We will provide LATEXand RTF style files that we would prefer that you use in writing the report. Reports are to
be submitted in the form of a single PDF file. If a report is submitted in any format other than PDF, we reserve
the right to return the report with a mark of 0.
Your name and student ID should not appear anywhere in the report, including the metadata (filename, etc.).
3scikit-learn provides some support for both of these concepts, but ultimately quite different to how they are defined in the
context of this subject. Consequently, there will be a non-trivial implementation component.
4Again, this should be at a conceptual level; a detailed description of the code is not appropriate for the report.
9 Reviews
During the reviewing process, you will read two submissions by other students. This is to help you contemplate
some other ways of approaching the Project, and to ensure that students get some extra feedback. For each
paper, you should aim to write 200-400 words total, responding to three “questions”:
Briefly summarise what the author has done
Indicate what you think that the author has done well, and why
Indicate what you think could have been improved, and why
10 Changes/Updates to the Project Specifications
We will use the LMS to advertise any (hopefully small-scale) changes or clarifications in the Project specifications.
Any addendums made to the Project specifications via the LMS will supersede information contained in
this version of the specifications.
11 Late Submissions
Late submissions will seriously create havoc with the reviewing process. You are strongly encouraged to submit
by the date and time specified above. If circumstances do not permit this, then the marks will be adjusted as
follows:
Each business day (or part thereof) that the report is submitted after the due date (and time) specified
above, 10% will be deducted from the marks available, up until 5 business days (1 week) has passed,
after which regular submissions will no longer be accepted. A late report submission will mean that your
report might not participate in the reviewing process, and so you will probably receive less feedback.

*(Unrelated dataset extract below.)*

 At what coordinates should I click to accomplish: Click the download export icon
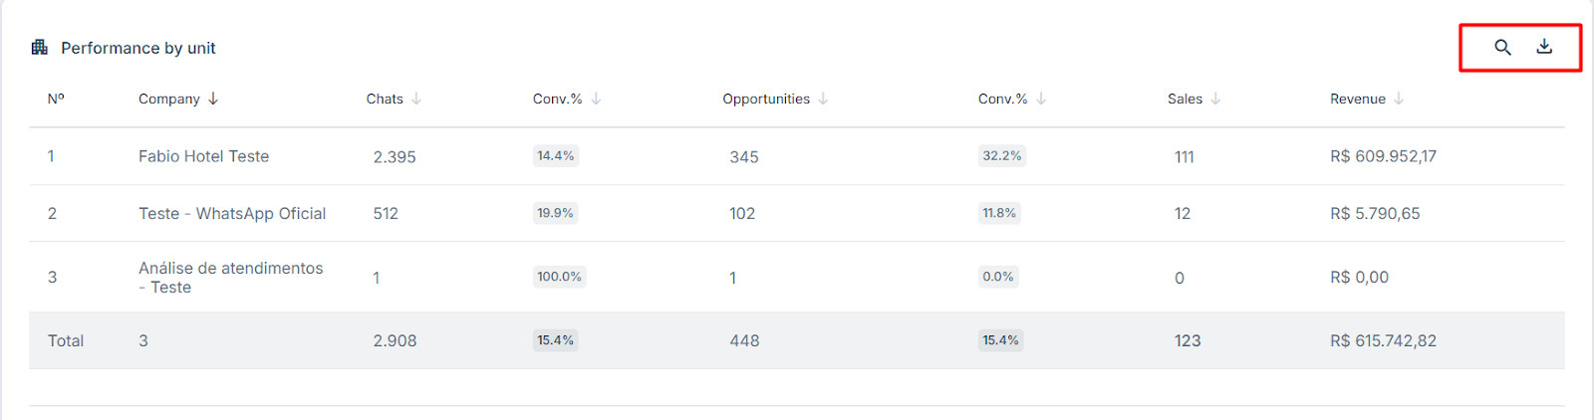1544,47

There is no mechanism by which the reviews may be uploaded to the system after the deadline, consequently,
it is a major hassle to accept late submissions. Any late submission of the reviews will incur
a 50% penalty (i.e. 1.5 of the 3 marks), and will not be accepted more than a week after the reviewing
deadline.
The reflective task will largely be non-sensical to attempt after the deadline. We will reluctantly accept
late submissions at a 50% penalty (1 of the 2 marks) up until a week after the task deadline.
12 Academic Honesty
While it is acceptable to discuss the Project with in general terms, excessive collaboration with students outside
of your group is considered cheating. We will be vetting system submissions for originality and will invoke
the University’s Academic Misconduct policy (http://academichonesty.unimelb.edu.au/policy.
html) where either inappropriate levels of collaboration or plagiarism are deemed to have taken place.
13 Important Dates
Release of training and development data 1 May 2019
Deadline for group registration 10 May 2019
Deadline for submission of results over test data 24 May 2019 (1:00pm)
Deadline for submission of written report 24 May 2019 (1:00pm)
Deadline for submission of reviews 31 May 2019 (1:00pm)
Deadline for submission of reflection 31 May 2019 (1:00pm)
版权所有:编程辅导网 2021 All Rights Reserved 联系方式:QQ:99515681 微信:codinghelp 电子信箱:99515681@qq.com
免责声明:本站部分内容从网络整理而来,只供参考!如有版权问题可联系本站删除。